High CPU usage

Hello,

I am using a C++ interface with the USRP2 board. I found the CPU usage
is about 30% for dual core 3.2G CPU with 5M sample frequency while about
60% usage for 20M sample frequency. I am just keep running the
rx_sample() function without any other operation. Is this CPU usage
normal? I think it is too high. Is there any method to optimize it?

On Thu, Feb 24, 2011 at 12:20 AM, peng senl [email protected]
wrote:

Hello,

I am using a C++ interface with the USRP2 board. I found the CPU usage is about
30% for dual core 3.2G CPU with 5M sample frequency while about 60% usage for 20M
sample frequency. I am just keep running the rx_sample() function without any
other operation. Is this CPU usage normal? I think it is too high. Is there any
method to optimize it?

The legacy driver or UHD? Are you using 32-bit complex floats or
16-bit complex shorts for you data?

I’d be very interested to hear your benchmarking of the different
types here. That is UHD/32fc vs. USRP2/32fc and UHD/16sc vs.
USRP2/16sc.
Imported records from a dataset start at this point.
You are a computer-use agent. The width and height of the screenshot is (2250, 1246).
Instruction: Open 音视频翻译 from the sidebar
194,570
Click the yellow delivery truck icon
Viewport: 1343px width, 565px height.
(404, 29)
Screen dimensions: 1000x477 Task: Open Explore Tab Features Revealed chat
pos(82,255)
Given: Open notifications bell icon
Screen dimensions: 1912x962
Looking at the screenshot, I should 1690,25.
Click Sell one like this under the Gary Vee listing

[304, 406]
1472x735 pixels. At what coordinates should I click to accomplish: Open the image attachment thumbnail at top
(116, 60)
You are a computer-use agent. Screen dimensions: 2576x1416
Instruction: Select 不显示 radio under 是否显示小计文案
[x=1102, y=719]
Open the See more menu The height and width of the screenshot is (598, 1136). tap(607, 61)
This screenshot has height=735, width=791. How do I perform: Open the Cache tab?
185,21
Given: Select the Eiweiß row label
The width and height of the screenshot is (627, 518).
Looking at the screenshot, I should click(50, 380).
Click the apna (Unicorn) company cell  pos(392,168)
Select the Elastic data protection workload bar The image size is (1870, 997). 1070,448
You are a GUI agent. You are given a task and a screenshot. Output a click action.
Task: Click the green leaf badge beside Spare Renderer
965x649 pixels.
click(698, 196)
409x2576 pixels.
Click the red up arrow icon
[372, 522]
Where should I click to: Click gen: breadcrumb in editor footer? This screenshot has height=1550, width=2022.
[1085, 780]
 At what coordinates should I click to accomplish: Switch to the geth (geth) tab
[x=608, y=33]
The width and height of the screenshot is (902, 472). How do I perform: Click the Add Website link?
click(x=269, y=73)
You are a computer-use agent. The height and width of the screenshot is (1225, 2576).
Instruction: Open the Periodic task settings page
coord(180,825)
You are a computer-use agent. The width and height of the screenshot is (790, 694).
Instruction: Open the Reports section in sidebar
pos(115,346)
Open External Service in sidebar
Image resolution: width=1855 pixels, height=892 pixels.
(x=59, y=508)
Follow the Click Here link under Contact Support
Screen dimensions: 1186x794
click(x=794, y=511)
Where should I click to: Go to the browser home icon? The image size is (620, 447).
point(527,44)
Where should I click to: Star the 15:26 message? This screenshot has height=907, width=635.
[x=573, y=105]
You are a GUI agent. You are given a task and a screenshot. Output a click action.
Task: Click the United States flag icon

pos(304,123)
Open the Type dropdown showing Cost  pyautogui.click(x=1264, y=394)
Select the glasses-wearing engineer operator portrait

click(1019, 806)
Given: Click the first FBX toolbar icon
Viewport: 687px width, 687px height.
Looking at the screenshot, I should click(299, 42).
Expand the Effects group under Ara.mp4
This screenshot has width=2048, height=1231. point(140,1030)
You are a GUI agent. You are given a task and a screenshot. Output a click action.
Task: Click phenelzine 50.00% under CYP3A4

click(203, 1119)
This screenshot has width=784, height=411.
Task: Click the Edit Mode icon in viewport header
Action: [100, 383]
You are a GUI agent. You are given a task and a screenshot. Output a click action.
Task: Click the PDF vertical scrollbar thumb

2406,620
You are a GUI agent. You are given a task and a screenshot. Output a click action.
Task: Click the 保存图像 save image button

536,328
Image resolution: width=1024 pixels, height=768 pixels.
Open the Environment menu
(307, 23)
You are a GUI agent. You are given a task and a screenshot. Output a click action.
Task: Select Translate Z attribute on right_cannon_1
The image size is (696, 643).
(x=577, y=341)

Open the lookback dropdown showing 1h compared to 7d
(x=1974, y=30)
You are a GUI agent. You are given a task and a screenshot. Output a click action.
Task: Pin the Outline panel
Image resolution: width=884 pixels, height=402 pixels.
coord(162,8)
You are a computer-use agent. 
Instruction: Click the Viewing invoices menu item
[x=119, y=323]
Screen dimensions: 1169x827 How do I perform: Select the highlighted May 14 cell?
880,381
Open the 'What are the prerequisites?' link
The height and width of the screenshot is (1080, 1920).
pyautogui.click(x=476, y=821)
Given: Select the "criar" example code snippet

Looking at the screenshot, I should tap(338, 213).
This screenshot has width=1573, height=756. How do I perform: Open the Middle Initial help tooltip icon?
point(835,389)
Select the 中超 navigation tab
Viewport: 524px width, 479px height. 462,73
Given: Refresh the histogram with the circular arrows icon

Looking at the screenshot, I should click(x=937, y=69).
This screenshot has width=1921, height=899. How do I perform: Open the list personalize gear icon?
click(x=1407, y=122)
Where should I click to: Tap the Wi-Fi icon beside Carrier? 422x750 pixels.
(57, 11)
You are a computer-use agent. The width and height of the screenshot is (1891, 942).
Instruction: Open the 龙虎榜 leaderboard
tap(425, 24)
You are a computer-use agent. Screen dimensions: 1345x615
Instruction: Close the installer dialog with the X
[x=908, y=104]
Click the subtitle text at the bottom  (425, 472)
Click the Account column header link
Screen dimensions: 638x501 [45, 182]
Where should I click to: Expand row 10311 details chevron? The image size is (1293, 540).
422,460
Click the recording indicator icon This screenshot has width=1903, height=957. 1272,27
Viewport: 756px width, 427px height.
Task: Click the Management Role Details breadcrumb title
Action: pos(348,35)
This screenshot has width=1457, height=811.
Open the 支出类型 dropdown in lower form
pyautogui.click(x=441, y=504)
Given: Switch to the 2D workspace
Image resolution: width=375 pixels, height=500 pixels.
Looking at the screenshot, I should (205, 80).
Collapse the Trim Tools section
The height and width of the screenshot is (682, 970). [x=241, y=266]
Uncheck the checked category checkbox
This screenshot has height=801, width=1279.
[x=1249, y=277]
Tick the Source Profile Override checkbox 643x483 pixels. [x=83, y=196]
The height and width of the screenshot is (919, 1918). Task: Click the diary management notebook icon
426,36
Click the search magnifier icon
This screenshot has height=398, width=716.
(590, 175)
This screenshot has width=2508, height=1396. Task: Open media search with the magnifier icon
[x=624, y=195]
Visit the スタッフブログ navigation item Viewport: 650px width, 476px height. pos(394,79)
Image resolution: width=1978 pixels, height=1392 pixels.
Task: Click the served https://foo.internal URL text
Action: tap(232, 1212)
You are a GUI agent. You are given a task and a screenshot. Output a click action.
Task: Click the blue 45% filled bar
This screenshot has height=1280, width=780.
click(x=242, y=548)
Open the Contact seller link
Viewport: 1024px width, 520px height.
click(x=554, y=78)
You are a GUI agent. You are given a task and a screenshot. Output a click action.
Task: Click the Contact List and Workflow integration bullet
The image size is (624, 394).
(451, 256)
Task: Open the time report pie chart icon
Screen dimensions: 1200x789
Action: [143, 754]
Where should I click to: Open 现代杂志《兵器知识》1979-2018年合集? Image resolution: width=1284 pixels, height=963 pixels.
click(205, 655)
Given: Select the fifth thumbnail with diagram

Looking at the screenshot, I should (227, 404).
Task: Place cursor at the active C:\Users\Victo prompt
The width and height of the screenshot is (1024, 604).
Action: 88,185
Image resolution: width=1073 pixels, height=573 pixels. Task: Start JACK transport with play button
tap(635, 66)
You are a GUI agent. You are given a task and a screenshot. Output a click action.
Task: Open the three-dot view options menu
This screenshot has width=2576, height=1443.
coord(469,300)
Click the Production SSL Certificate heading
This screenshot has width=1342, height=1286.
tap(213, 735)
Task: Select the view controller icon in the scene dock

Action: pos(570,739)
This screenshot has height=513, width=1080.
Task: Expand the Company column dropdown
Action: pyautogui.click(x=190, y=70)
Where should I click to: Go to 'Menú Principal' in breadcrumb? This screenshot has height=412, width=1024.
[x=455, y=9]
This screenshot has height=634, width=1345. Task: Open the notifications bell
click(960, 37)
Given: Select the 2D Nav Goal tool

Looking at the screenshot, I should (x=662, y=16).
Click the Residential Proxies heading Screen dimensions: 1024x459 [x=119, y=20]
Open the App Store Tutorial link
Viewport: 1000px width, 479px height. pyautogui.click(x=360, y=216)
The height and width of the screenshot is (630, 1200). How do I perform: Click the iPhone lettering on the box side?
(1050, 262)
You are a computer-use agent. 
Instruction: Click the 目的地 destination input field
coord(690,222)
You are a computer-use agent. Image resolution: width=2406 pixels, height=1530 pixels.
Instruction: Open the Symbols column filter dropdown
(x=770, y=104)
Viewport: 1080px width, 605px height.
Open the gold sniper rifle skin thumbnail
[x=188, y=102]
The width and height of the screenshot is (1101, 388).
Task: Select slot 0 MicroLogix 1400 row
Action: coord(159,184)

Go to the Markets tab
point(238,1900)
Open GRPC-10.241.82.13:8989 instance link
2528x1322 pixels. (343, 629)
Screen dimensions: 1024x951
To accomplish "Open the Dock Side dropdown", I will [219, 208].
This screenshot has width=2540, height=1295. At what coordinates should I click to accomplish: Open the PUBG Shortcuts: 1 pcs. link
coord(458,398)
Also, UHD/32fc vs. UHD/16sc.

One of the issues is that the samples are coming over the wire in
16-bit shorts and must be converted from big to little endian and then
from short to float. There is some vectorization we can do for this
(SIMD stuff) to speed up both parts of this conversion. Having played
with it in the USRP2 driver (pre-UHD), I remember seeing a 20%
improvement by vectorizing the endian and short to float conversions.
You could potential squeak even more out of it.

I’m not sure, but Josh might have already vectorized this process in
UHD. If not, I’m sure he will soon.

Tom

The legacy driver or UHD? Are you using 32-bit complex
floats or
16-bit complex shorts for you data?

In my case, I am using GNU Radio with USRP2 in C++.
The CPU usage for 5MHz is 30% with 3.2 G duo core CPU and around 70% for
20MHz sample frequency.

I’d be very interested to hear your benchmarking of the
different
types here. That is UHD/32fc vs. USRP2/32fc and UHD/16sc
vs.
USRP2/16sc. Also, UHD/32fc vs. UHD/16sc.

I just read data coming over the Ethernet. I did not even convert from
big to little endian or convert data to other format. So I try to
minimize the operations. But I still get such a high CPU usage. I
wondering is it possible to simplify the data receive operations.

On Fri, Feb 25, 2011 at 3:47 PM, peng senl [email protected]
wrote:

I’d be very interested to hear your benchmarking of the
different
types here. That is UHD/32fc vs. USRP2/32fc and UHD/16sc
vs.
USRP2/16sc. Also, UHD/32fc vs. UHD/16sc.

I just read data coming over the Ethernet. I did not even convert from big
to little endian or convert data to other format. So I try to minimize the
operations. But I still get such a high CPU usage. I wondering is it
possible to simplify the data receive operations.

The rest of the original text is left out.